As two class-action lawsuits continue to work their way through the court system, investment firm Keefe, Bruyette & Woods has produced a 75-page report examining the likely impact that a change to the National Association of Realtor’s Clear Cooperation rules would have on the real estate industry. Center to all the concern is the practice of cooperative compensation. Analysts at KBW believe that a court-ordered injunction could “unbundle” commissions nationally by early 2024, eliminating the longstanding practice of listing agents and sellers setting and paying buyer agent commissions.
Should the courts ban cooperative compensation, the annual $100 billion commission pool could shrink by 30 percent over time. KBW put the odds of a ban at 50 percent for the Sitzer/Burnett lawsuit and 75 percent for the Moehrl suit.
The KBW also found that that based on conversations with industry participants, agent count as a whole could decline drastically under a new commission system.
“We believe agent participation in the industry could decline materially with a complete unbundling of commissions and ensuing reduction in the annual commission pool,” the KBW report noted.
Analysts found that in the U.S., the top 20 percent of agents are responsible for 80-90 percent of transactions, while the top 10 percent of agents are responsible for approximately two-thirds of transactions.
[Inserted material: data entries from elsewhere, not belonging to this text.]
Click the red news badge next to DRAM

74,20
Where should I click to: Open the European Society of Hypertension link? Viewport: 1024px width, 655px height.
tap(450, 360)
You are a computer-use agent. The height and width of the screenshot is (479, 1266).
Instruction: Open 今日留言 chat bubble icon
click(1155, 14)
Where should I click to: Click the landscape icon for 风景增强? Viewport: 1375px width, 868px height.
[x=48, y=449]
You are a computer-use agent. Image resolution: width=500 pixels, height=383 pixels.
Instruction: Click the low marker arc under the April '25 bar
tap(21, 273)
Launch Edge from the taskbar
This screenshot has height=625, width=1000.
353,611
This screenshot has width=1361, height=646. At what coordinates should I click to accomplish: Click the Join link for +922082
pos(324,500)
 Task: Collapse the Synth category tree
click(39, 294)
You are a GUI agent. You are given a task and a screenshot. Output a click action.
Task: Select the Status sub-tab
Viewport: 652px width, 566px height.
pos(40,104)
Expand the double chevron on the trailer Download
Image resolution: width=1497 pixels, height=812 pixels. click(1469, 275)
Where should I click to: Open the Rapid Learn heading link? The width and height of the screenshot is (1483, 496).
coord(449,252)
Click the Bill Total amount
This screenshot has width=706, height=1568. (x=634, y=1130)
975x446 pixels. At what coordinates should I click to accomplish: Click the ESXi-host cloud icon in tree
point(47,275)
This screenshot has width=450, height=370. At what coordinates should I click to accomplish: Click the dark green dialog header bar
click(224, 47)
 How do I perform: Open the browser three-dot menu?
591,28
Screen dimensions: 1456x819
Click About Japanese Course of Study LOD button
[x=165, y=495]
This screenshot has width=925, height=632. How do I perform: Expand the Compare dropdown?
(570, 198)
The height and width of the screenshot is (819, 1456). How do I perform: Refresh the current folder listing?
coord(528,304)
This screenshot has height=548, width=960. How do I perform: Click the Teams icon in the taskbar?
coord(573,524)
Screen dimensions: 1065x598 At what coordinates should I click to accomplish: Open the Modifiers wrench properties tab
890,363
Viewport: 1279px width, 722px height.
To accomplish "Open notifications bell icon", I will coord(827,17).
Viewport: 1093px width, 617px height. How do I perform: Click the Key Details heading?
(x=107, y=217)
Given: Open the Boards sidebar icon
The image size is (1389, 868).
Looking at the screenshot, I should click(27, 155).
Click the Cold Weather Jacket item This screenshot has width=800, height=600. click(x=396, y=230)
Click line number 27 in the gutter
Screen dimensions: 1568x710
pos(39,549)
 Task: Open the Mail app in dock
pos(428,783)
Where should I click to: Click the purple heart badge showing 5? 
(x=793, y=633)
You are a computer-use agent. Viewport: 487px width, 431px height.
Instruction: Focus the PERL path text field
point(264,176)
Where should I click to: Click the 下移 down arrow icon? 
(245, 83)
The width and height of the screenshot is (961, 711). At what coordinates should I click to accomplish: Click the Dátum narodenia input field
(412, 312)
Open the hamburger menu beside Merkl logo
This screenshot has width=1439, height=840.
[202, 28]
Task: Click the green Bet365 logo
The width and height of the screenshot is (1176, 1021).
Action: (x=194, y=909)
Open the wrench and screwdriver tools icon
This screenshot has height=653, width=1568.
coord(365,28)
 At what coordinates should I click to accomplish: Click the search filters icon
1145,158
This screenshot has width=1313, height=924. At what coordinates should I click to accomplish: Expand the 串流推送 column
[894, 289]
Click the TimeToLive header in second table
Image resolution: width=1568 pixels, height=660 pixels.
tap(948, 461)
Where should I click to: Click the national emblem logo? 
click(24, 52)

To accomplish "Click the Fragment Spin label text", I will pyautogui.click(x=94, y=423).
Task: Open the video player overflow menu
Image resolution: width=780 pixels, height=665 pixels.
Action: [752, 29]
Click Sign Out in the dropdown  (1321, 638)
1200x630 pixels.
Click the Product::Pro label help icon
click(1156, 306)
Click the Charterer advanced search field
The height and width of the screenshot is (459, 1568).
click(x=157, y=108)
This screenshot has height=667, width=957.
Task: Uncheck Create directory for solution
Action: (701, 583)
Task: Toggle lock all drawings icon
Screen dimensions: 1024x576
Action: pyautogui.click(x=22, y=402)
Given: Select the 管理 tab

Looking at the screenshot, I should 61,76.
Tipping the power balance toward seller agents, the report suggests that the agent count in the U.S. could theoretically decline to approximately 300,000-600,000 over time, or by 60-80 percent based on current NAR membership of 1.6 million.
“What [this] shows us is that theoretically, the U.S. should only have like 500,000 agents,” Ryan Tomasello, a managing director with KBW who was also the primary author on the report, told Inman.